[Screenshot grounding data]
◇ ◇ ◇ ◇ ◇
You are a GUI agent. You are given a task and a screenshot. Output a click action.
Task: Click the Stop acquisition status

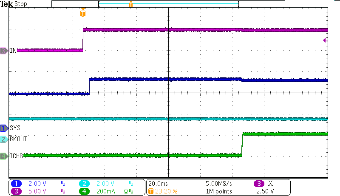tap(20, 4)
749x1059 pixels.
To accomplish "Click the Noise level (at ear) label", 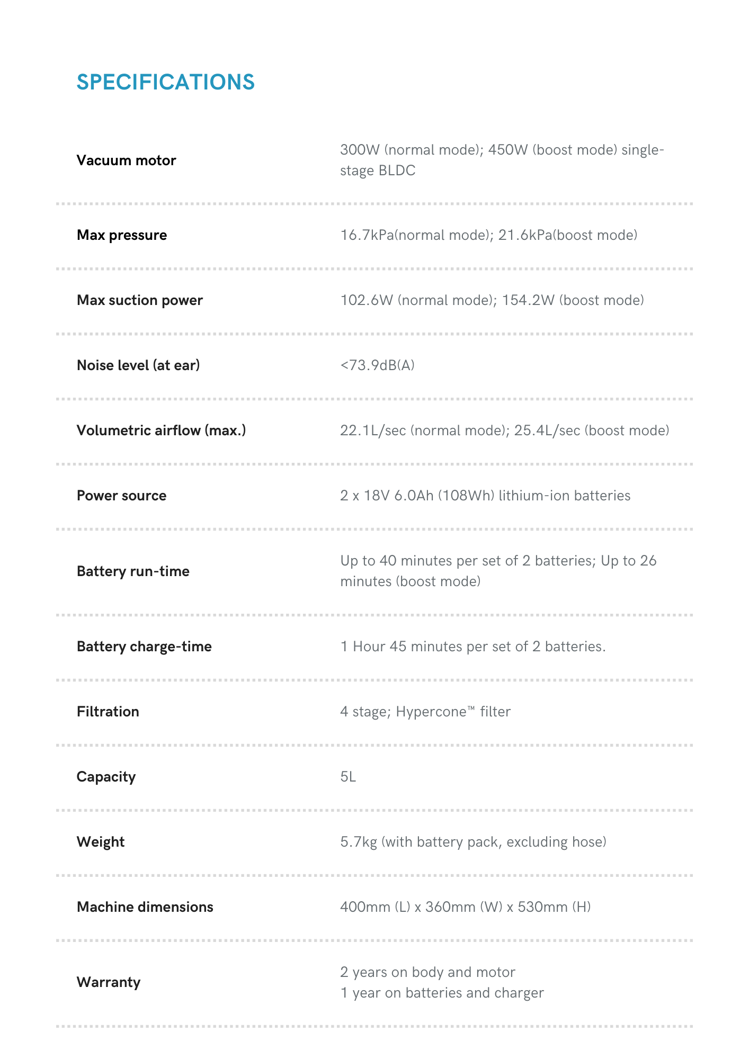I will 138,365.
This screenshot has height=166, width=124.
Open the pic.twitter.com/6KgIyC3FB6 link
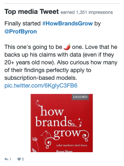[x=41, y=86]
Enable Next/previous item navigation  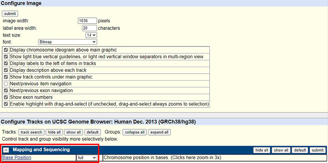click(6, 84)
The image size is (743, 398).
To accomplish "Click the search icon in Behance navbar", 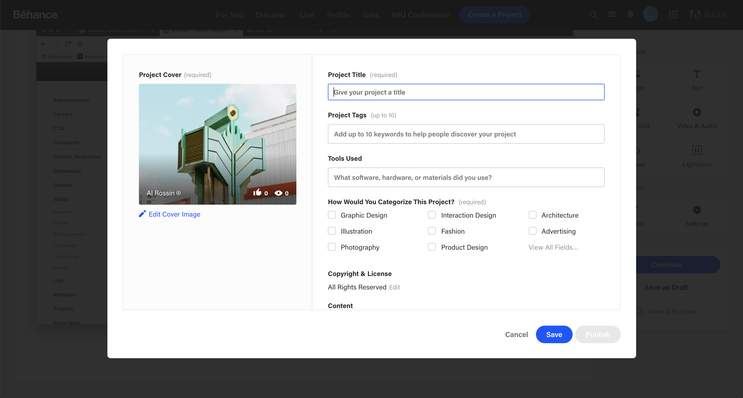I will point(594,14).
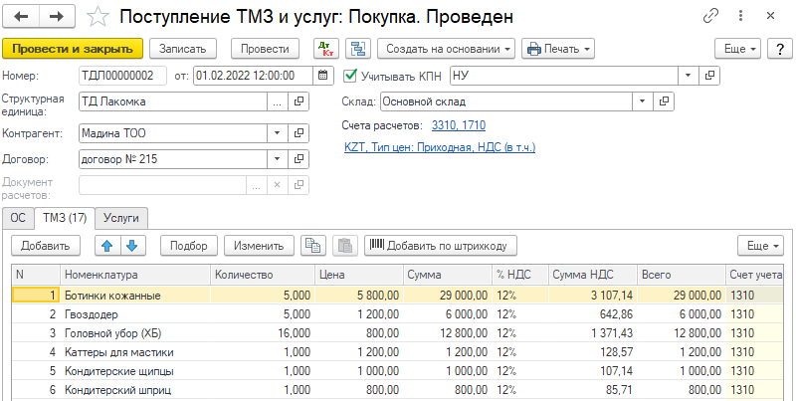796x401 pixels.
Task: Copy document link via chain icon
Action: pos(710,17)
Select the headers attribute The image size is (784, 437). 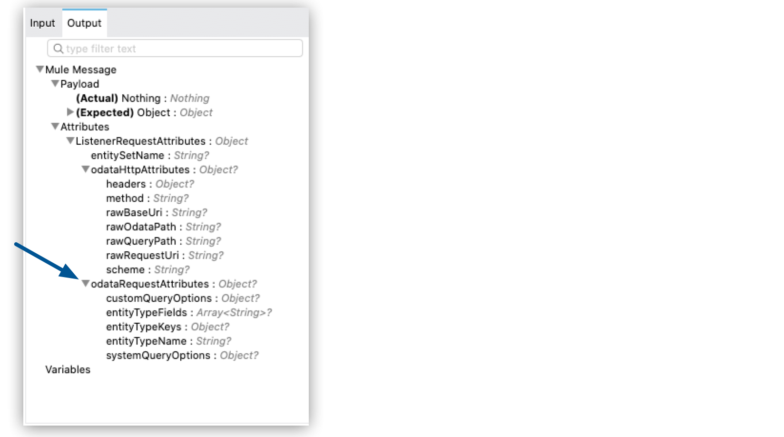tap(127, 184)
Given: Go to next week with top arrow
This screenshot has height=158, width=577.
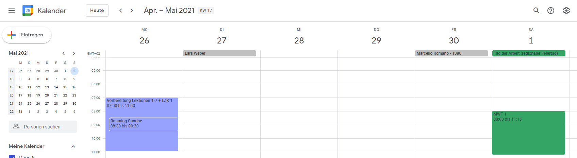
◇ ◇ ◇ ◇ ◇
Among the records above, which lines hold the word "width"? Copy each one.

This screenshot has height=166, width=124.
This screenshot has height=158, width=577.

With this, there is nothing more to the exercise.